-- Available records follows --

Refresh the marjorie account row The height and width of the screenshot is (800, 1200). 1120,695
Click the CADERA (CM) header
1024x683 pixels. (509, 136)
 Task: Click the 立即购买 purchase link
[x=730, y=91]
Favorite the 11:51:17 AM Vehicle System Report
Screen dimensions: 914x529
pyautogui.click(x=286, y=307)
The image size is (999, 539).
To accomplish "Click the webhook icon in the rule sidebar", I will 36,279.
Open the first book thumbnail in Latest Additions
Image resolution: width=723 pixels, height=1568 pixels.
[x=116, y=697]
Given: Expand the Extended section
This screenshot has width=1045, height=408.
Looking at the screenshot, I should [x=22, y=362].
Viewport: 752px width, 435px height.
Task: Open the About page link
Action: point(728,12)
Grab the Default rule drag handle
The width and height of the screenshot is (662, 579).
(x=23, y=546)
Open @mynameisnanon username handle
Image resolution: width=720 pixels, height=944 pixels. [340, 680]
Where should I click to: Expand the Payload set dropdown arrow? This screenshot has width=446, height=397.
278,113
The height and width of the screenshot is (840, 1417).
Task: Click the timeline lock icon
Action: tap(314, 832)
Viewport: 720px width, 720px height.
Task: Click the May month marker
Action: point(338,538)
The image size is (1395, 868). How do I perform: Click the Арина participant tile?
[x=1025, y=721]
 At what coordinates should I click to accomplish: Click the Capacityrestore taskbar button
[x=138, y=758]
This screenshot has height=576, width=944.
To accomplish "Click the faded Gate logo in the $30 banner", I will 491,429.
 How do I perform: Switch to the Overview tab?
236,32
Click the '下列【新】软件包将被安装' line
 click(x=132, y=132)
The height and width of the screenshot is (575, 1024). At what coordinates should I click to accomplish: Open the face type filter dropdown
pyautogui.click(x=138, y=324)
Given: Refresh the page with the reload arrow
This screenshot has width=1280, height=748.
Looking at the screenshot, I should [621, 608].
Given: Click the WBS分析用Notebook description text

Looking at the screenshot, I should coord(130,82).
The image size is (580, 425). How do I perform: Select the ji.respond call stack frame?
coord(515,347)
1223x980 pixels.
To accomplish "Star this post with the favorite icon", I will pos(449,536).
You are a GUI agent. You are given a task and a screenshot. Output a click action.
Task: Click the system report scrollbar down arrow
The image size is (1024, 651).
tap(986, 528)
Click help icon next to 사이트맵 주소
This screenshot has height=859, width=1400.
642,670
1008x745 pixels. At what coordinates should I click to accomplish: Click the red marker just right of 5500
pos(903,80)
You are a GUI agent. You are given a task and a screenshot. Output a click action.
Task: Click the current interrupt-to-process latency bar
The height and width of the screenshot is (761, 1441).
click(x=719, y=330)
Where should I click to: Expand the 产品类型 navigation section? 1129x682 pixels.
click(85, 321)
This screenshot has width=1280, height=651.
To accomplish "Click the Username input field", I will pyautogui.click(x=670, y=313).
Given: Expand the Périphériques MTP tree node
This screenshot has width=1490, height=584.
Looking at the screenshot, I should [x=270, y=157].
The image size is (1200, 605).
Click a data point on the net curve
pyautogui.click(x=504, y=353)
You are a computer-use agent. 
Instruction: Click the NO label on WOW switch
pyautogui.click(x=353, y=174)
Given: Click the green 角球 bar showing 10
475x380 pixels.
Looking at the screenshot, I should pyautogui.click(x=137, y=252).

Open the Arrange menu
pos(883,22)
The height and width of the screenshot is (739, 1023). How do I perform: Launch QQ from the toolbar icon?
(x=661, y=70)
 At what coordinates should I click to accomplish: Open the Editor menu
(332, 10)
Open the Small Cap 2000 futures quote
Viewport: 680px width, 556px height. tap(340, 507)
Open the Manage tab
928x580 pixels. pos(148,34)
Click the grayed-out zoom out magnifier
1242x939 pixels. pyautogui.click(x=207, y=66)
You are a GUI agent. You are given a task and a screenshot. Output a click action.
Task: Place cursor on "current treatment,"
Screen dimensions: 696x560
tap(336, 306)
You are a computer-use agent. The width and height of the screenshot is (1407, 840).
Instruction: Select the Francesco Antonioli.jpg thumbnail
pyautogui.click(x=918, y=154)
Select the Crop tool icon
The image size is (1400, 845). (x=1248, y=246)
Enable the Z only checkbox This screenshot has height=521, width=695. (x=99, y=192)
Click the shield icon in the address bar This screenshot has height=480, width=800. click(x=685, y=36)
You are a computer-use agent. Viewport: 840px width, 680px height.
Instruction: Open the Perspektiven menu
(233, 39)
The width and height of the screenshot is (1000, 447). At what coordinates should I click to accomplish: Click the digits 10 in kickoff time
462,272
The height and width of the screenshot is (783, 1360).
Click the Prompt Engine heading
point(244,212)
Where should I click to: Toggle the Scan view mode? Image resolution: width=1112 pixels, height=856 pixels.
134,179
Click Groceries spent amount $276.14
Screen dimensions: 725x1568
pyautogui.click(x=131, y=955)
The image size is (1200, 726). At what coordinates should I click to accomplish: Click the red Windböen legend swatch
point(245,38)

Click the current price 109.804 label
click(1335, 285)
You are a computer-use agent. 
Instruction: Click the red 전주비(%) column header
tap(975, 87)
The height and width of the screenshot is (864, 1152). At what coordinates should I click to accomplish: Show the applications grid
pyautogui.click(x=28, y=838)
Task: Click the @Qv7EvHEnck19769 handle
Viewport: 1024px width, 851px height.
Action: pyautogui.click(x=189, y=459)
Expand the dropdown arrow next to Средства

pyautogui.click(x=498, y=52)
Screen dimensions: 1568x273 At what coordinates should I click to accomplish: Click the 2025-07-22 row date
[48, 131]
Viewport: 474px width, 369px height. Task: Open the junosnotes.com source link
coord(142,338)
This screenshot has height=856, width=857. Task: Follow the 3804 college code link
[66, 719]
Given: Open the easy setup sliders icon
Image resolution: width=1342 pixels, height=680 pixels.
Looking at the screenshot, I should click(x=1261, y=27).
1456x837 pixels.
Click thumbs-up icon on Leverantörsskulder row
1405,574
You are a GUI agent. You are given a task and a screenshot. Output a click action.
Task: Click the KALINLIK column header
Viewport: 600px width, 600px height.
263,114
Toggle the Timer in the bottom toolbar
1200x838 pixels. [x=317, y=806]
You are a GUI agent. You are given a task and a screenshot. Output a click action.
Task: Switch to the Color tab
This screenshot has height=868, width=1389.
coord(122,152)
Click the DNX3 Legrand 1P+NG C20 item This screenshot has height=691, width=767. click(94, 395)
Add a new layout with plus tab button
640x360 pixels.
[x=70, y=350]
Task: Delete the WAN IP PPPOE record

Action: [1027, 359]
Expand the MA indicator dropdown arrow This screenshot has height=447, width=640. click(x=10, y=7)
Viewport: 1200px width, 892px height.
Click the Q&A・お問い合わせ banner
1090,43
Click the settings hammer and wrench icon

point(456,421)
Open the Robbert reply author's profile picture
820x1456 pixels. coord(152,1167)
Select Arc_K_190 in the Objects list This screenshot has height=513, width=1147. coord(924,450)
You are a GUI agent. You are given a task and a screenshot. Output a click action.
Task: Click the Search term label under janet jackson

-- Available records concluded --

● **Exercise instructions**: Start with the line above that contains "Where should I click to: Expand the 产品类型" and end with the line that contains "The image size is (1200, 605).". Write out those lines exactly, and only those.

● **Response for this exercise**:
Where should I click to: Expand the 产品类型 navigation section? 1129x682 pixels.
click(85, 321)
This screenshot has width=1280, height=651.
To accomplish "Click the Username input field", I will pyautogui.click(x=670, y=313).
Given: Expand the Périphériques MTP tree node
This screenshot has width=1490, height=584.
Looking at the screenshot, I should [x=270, y=157].
The image size is (1200, 605).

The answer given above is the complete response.